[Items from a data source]
:::::

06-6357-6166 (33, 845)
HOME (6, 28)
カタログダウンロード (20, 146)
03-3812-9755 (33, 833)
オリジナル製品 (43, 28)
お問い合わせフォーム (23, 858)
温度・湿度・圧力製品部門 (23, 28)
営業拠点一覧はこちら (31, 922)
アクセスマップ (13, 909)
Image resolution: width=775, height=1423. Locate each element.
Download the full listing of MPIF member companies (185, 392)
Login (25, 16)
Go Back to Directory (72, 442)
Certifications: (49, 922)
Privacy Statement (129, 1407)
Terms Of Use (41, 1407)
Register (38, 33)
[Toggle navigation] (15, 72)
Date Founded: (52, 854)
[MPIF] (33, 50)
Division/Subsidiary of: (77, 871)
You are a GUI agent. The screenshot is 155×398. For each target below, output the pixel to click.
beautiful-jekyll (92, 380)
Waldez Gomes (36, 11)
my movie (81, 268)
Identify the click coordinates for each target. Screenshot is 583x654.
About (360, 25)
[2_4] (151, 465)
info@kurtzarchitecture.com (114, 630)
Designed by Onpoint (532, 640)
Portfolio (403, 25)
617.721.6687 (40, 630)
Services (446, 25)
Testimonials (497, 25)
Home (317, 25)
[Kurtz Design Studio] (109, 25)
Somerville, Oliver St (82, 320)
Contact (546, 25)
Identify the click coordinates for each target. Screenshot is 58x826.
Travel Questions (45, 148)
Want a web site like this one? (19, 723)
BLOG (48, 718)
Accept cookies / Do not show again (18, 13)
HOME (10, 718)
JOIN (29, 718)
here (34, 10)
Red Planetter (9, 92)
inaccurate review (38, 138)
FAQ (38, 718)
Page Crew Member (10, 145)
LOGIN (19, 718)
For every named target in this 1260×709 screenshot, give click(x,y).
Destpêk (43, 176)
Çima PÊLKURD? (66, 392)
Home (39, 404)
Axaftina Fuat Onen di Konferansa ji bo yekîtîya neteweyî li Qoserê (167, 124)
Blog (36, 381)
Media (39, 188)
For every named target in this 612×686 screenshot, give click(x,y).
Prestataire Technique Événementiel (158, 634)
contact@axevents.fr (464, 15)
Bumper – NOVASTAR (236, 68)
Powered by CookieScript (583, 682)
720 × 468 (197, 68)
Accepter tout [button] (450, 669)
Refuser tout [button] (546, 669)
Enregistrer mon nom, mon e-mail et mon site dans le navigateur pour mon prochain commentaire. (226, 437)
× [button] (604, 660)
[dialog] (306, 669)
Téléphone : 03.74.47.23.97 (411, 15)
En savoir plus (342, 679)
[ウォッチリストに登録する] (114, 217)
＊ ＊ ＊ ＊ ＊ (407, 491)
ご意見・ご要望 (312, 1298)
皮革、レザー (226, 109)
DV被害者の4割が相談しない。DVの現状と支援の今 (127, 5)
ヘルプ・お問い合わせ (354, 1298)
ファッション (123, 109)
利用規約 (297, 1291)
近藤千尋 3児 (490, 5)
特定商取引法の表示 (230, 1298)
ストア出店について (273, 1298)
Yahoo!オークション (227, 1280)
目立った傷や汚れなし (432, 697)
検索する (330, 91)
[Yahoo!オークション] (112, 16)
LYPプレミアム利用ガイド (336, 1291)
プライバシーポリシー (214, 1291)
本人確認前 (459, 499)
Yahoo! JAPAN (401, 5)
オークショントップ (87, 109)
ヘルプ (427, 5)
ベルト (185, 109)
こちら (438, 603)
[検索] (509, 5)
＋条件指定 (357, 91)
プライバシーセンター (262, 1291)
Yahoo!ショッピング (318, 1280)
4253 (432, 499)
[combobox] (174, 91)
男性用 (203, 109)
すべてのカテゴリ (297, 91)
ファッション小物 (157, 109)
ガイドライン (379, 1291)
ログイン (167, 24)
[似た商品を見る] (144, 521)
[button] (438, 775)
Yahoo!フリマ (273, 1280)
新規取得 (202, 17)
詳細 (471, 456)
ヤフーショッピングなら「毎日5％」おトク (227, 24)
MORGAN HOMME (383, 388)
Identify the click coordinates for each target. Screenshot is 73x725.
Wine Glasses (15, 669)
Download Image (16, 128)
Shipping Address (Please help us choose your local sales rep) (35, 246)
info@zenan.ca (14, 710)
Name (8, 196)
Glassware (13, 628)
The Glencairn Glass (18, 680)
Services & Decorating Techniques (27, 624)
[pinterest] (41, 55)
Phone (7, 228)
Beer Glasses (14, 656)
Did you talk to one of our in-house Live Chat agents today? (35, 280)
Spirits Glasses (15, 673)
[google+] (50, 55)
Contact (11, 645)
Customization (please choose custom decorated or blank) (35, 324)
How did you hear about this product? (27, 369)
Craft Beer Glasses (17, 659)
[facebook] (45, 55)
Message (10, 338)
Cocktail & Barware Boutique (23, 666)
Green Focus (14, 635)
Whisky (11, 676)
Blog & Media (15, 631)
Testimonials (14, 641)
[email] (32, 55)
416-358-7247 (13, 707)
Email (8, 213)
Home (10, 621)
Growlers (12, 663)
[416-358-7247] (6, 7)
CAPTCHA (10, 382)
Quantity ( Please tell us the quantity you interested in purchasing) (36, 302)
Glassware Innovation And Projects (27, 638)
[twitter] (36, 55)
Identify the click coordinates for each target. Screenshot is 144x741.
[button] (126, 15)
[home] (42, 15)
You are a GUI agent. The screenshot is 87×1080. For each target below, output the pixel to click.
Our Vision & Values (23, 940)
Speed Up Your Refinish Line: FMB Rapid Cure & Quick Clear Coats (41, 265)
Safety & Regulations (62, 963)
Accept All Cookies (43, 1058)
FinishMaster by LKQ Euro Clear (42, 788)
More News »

:::::

**Aim**. Copy the items from the first line through the line containing "Privacy Statement (129, 1407)", inclusive, keeping every line, requests included. Add 108 to each coordinate in the answers and leave all other numbers unchanged.

**Full response**.
06-6357-6166 (141, 953)
HOME (114, 136)
カタログダウンロード (128, 254)
03-3812-9755 (141, 941)
オリジナル製品 (151, 136)
お問い合わせフォーム (131, 966)
温度・湿度・圧力製品部門 (131, 136)
営業拠点一覧はこちら (139, 1030)
アクセスマップ (121, 1017)
Image resolution: width=775, height=1423. Locate each element.
Download the full listing of MPIF member companies (293, 500)
Login (133, 124)
Go Back to Directory (180, 550)
Certifications: (157, 1030)
Privacy Statement (237, 1515)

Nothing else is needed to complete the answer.